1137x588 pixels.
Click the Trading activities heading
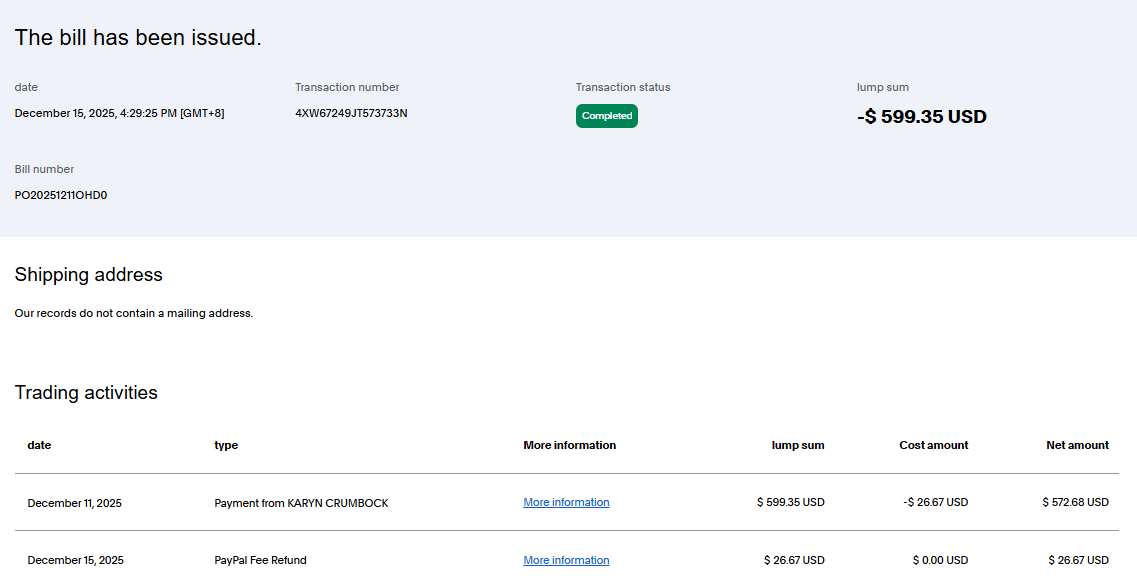[x=86, y=392]
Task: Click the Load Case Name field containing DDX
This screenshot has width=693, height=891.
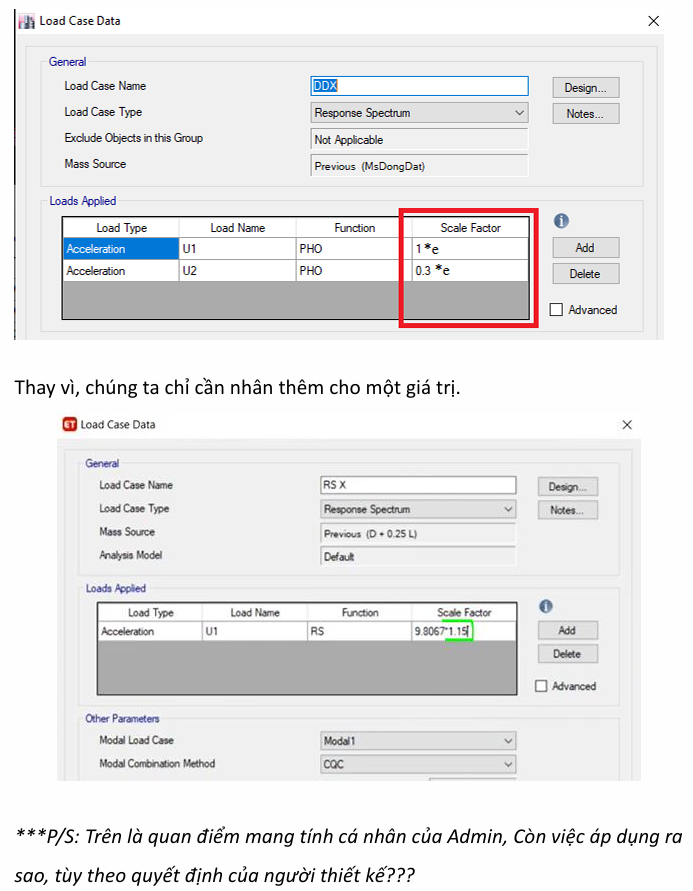Action: (420, 87)

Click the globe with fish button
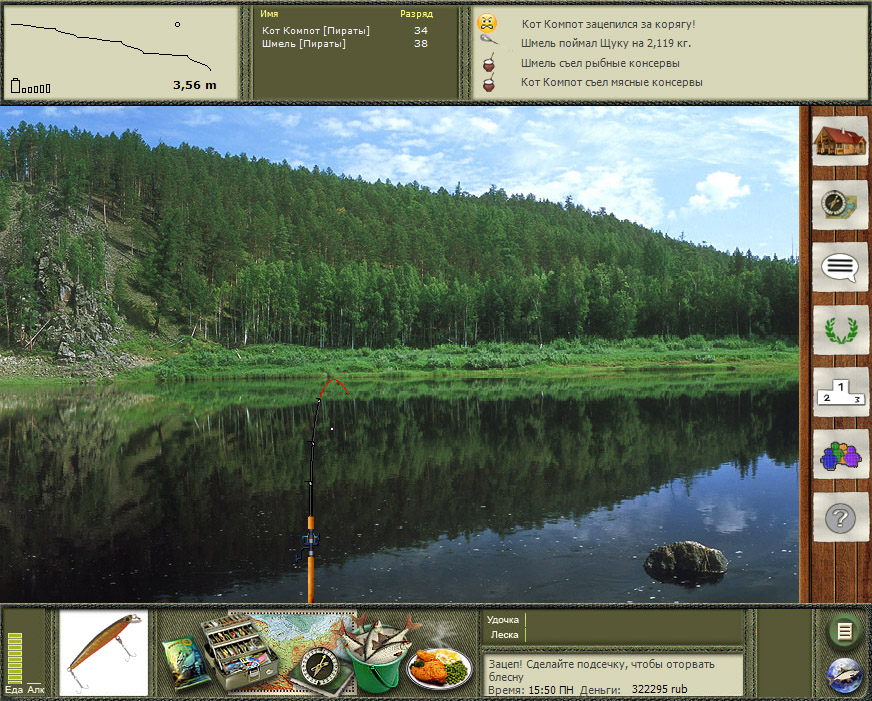click(845, 676)
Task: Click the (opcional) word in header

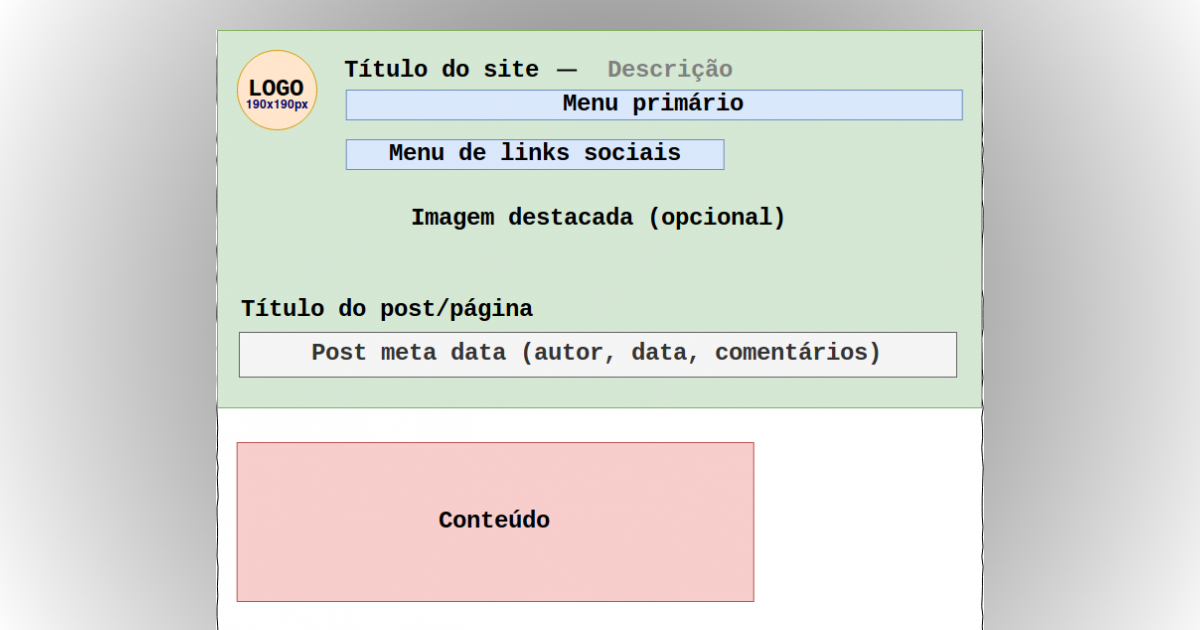Action: point(717,217)
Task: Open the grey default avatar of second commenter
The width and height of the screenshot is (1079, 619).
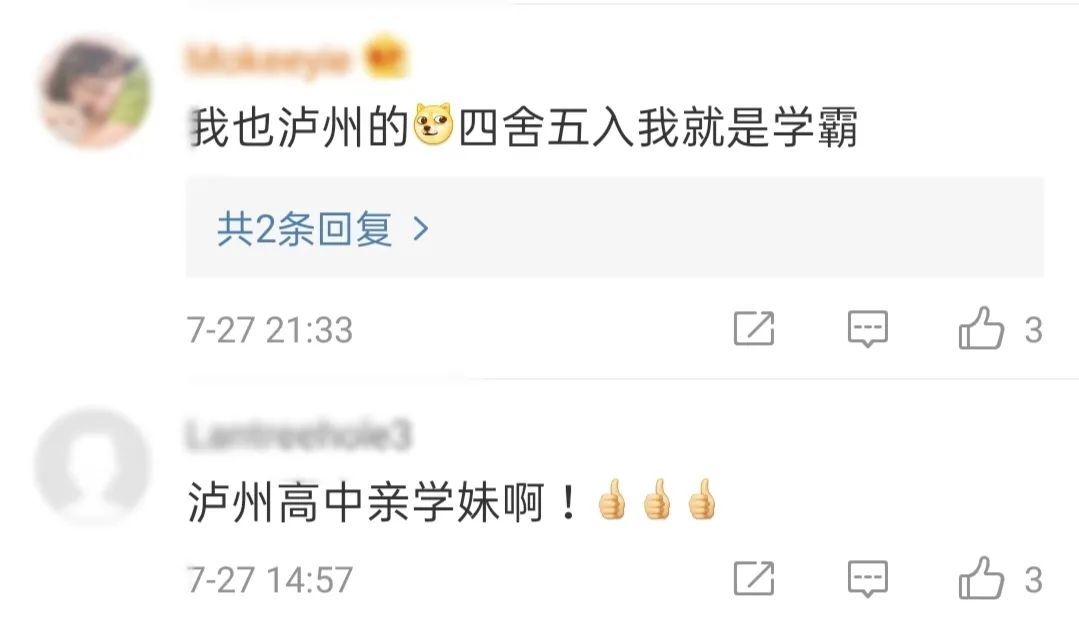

Description of the task —
Only the lines from the one containing "Task: Click the Load" through the last line of the records above should be repeated, exactly and without pictures.

Written solution —
Task: Click the Load Case Name field containing DDX
This screenshot has width=693, height=891.
Action: (420, 87)

Click the globe with fish button
click(845, 676)
Task: Click the (opcional) word in header

Action: point(717,217)
Task: Open the grey default avatar of second commenter
The width and height of the screenshot is (1079, 619).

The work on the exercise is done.